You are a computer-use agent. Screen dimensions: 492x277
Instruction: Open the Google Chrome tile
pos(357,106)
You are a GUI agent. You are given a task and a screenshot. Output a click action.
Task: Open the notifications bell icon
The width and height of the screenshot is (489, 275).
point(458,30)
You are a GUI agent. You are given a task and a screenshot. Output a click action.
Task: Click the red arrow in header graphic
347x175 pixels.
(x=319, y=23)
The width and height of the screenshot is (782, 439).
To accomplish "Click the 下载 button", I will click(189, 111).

--

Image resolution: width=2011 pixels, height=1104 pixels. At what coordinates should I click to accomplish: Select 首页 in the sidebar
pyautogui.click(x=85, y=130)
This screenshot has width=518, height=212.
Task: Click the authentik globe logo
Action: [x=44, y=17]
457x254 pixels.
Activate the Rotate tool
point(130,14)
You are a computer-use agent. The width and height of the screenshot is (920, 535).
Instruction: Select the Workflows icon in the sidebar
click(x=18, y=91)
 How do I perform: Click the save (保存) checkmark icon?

---

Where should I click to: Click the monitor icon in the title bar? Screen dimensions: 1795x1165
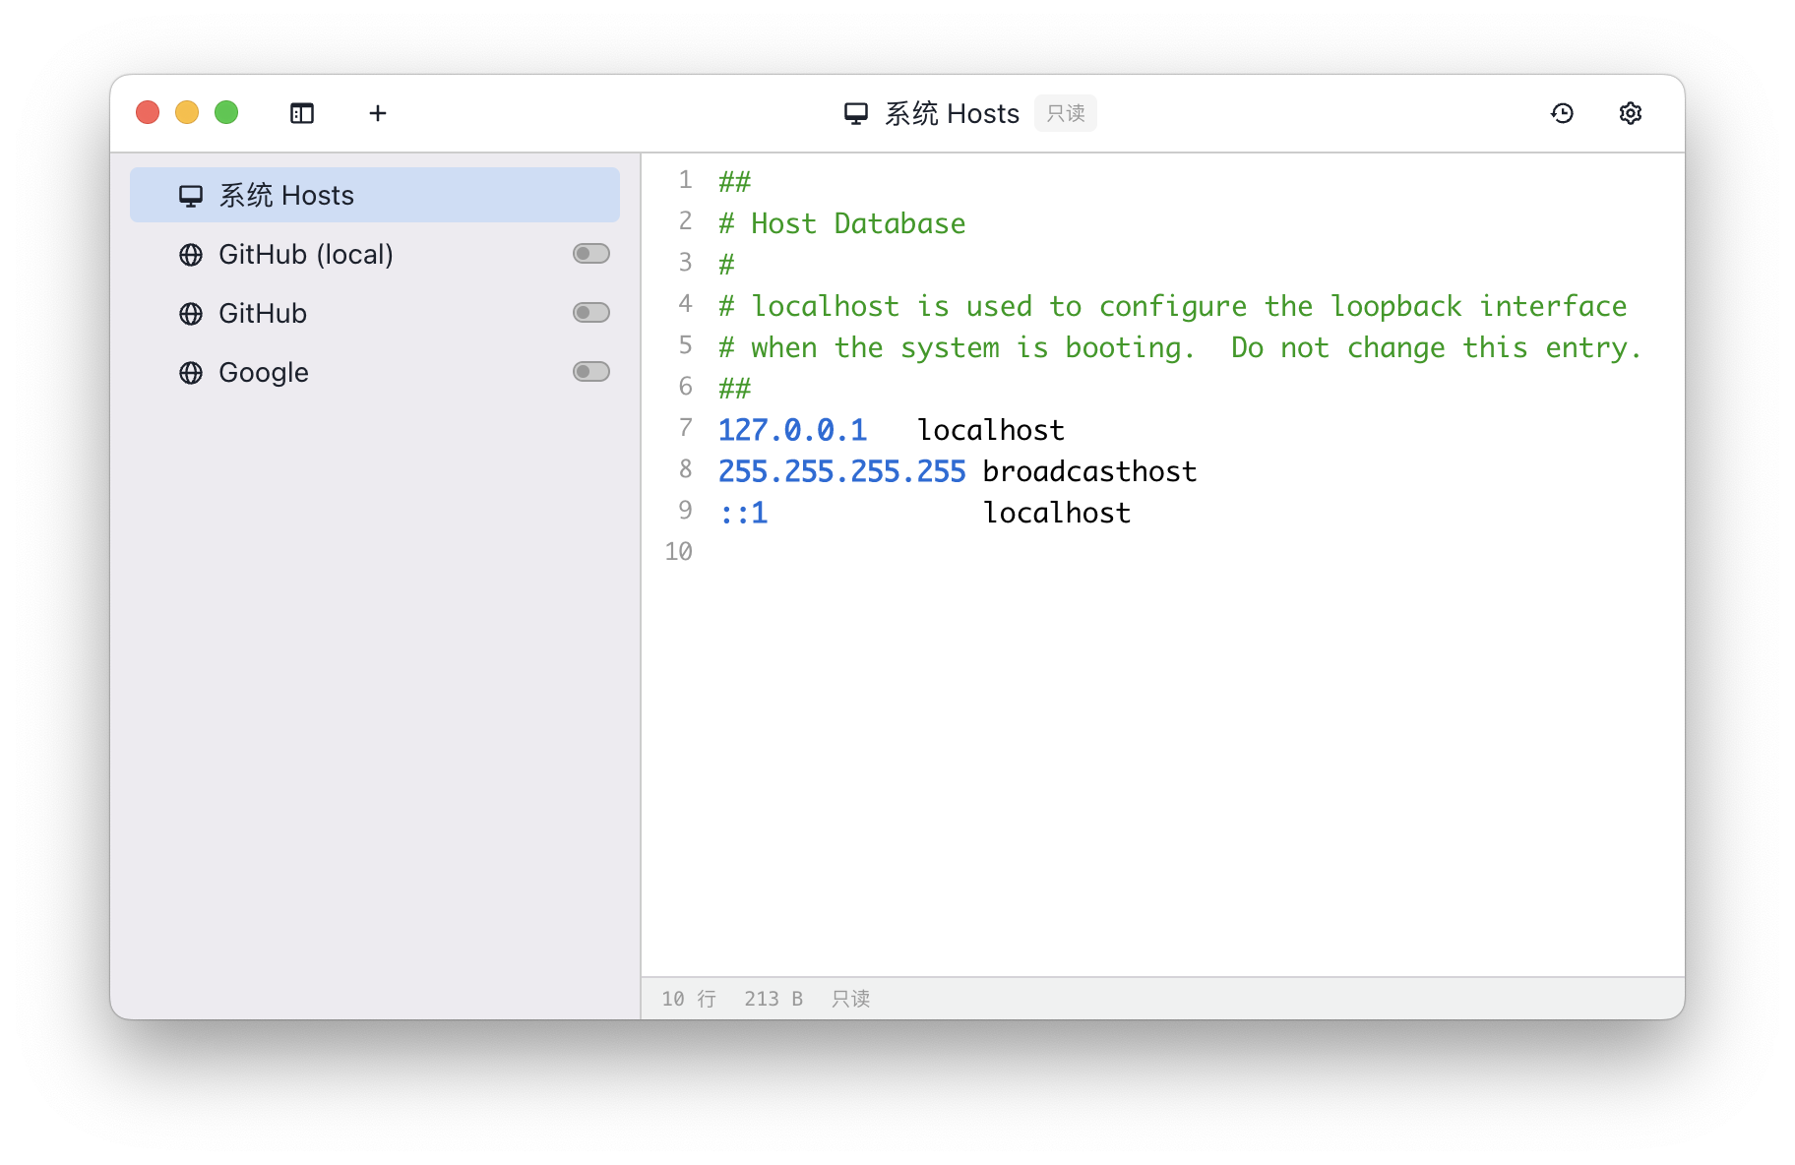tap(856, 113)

TASK OBJECTIVE.
Could you rewrite the items from the line containing "You are a computer-use agent. Screen" down to the line containing "(x=319, y=23)", swapping "Google Chrome tile" for "Firefox tile" and leaving everything else as it is?

CORRECT ANSWER.
You are a computer-use agent. Screen dimensions: 492x277
Instruction: Open the Firefox tile
pos(357,106)
You are a GUI agent. You are given a task and a screenshot. Output a click action.
Task: Open the notifications bell icon
The width and height of the screenshot is (489, 275).
point(458,30)
You are a GUI agent. You are given a task and a screenshot. Output a click action.
Task: Click the red arrow in header graphic
347x175 pixels.
(x=319, y=23)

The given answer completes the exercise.